Nuestro país se enfrenta a una paradoja energética: la transición hacia la electromovilidad se está acelerando -con más de 54.700 puntos de recarga públicos ya en funcionamiento y una demanda creciente en los sectores de logística, flotas y retail-, pero la red eléctrica local no siempre puede seguir ese ritmo.

 

Según los mapas de capacidad publicados el pasado mes de febrero por Red Eléctrica, el 75 % de los nudos de la red de transporte española ya no cuentan con capacidad disponible para nueva demanda, lo que da una idea precisa sobre que el cuello de botella ahora mismo no se sitúa en la generación de electricidad, sino en lo que se conoce como “la última milla eléctrica”.

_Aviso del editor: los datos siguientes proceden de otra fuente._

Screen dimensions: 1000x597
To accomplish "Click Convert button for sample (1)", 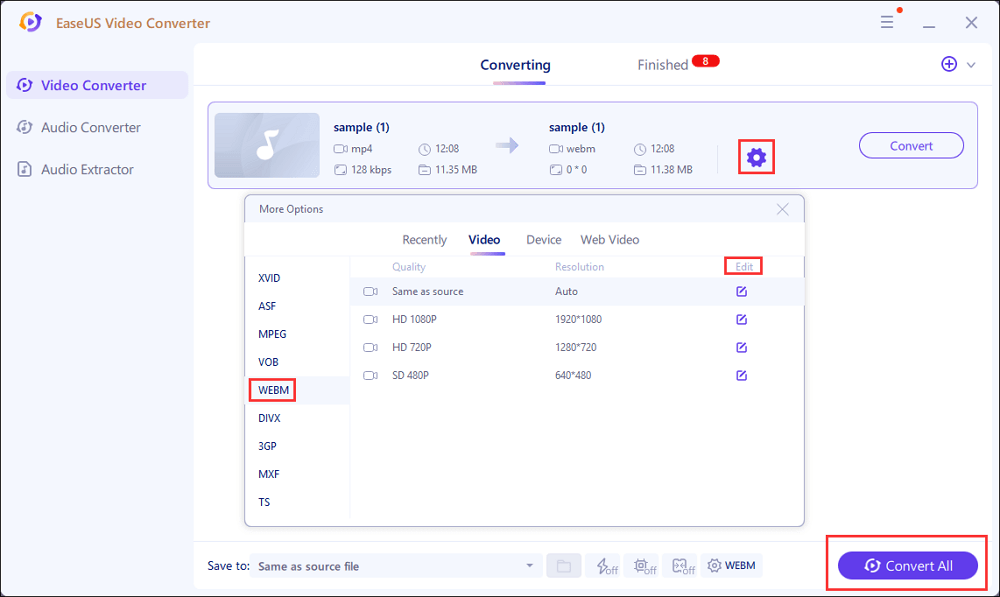I will [x=911, y=146].
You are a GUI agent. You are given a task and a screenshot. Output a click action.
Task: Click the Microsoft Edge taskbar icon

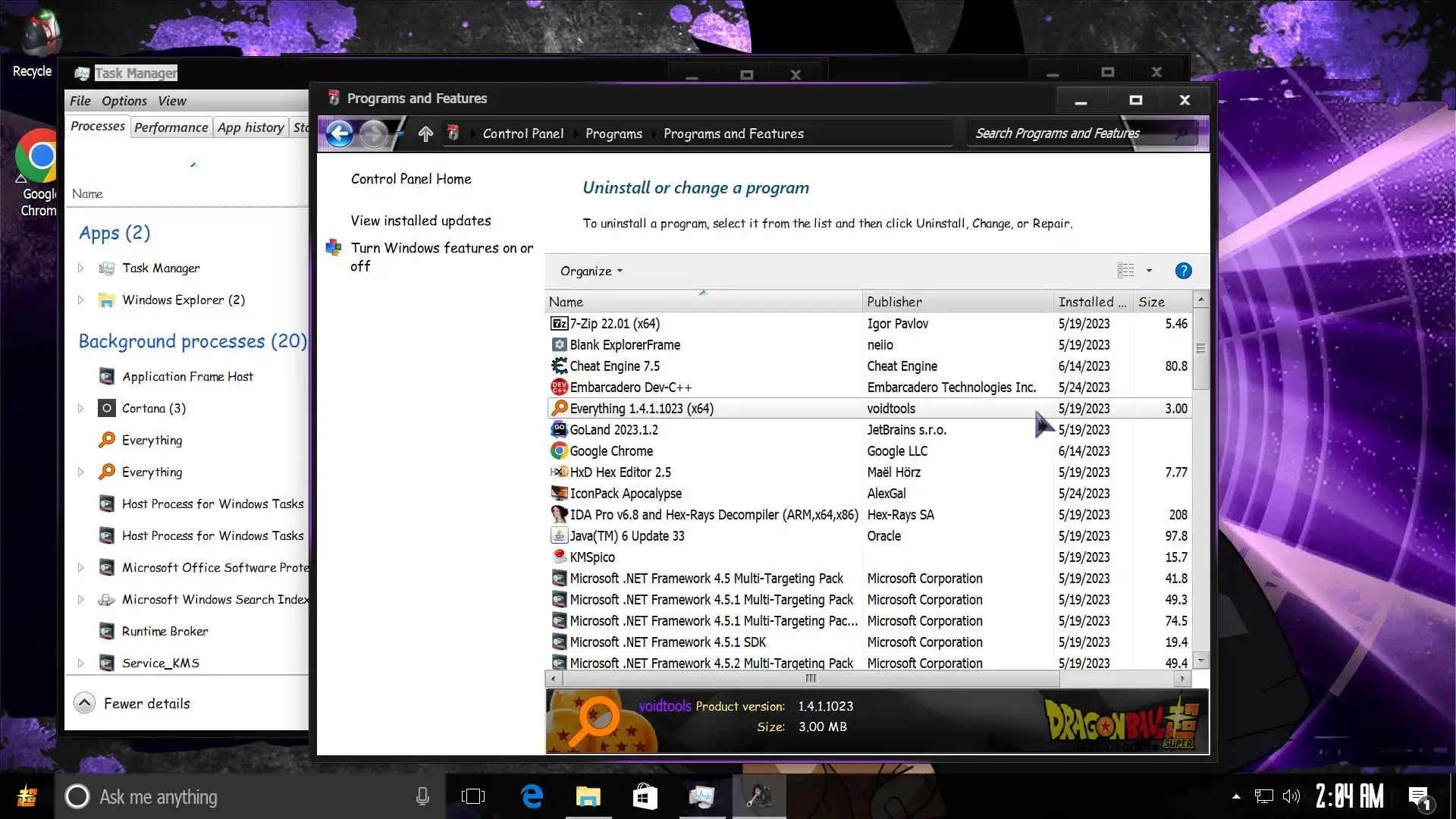(532, 796)
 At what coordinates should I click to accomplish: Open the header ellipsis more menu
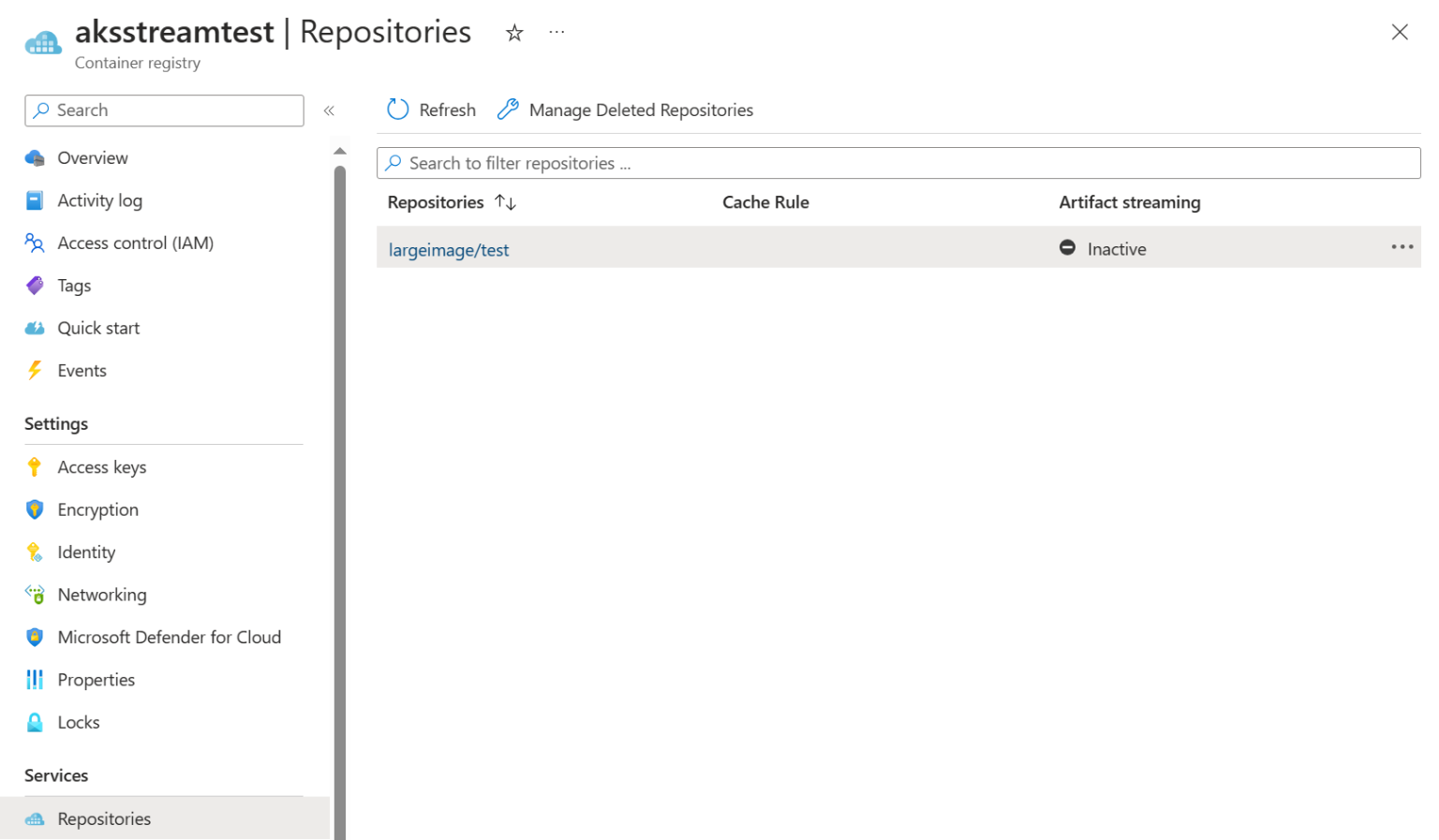(556, 33)
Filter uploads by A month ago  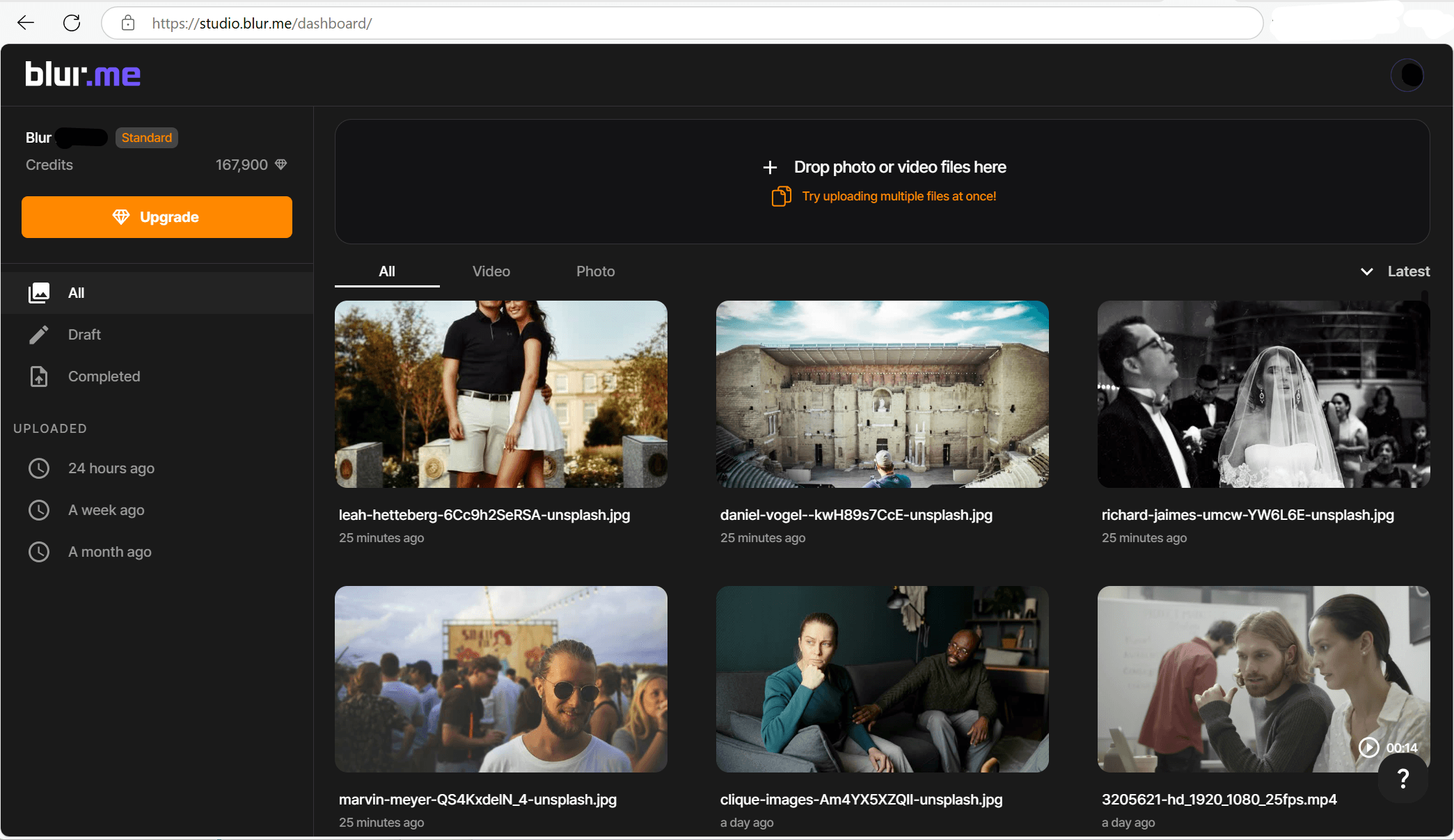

El Gobierno aprobó en noviembre de 2025 un Real Decreto destinado a acortar los tiempos de respuesta de las distribuidoras eléctricas, en el que establece plazos máximos de entre 5 y 80 días según la complejidad de cada actuación. Se trata de plazos que, incluso en sus escenarios más favorables, condicionan la velocidad real de cualquier proyecto de electrificación que requiera de potencia adicional de red. Diversos expertos consideran que “en esa brecha entre la demanda actual y la infraestructura del futuro, el almacenamiento distribuido emerge como solución inteligente”, y añaden que es “actualmente la respuesta más rápida y económica frente al incremento de carga ultrarrápida para el transporte y la electromovilidad y las nuevas necesidades de potencia cerca del consumo”. Así lo afirman desde la firma fabricante de infraestructura de recarga XCharge, que cuenta con soluciones que combinan almacenamiento y recarga rápida.

 

El almacenamiento energético como solución

El almacenamiento distribuido actúa como un regulador de tensión entre la red existente y la nueva demanda. Al almacenar energía en horas valle y liberarla en los momentos de mayor consumo, reduce los picos de demanda eléctrica que obligan a reforzar instalaciones, permite habilitar servicios de recarga rápida con conexiones convencionales y aplaza o evita inversiones en ampliación de red. En nuestro país, el almacenamiento energético avanza con fuerza, pero el impulso actual sigue muy concentrado en proyectos a gran escala: el MITECO ha adjudicado 818,3 millones de euros a 126 iniciativas que añadirán 2,2 GW de potencia y 9,4 GWh de capacidad antes de 2029. Desde la firma señalan también que “la mayor parte del esfuerzo inversor sigue concentrado en el segmento utility. El verdadero problema no es si hay suficiente electricidad en España, sino si la red local puede entregarla donde y cuando se necesita. Y el almacenamiento distribuido, orientado a la demanda y a la estabilización de la red local, constituye una gran oportunidad para acelerar la electromovilidad.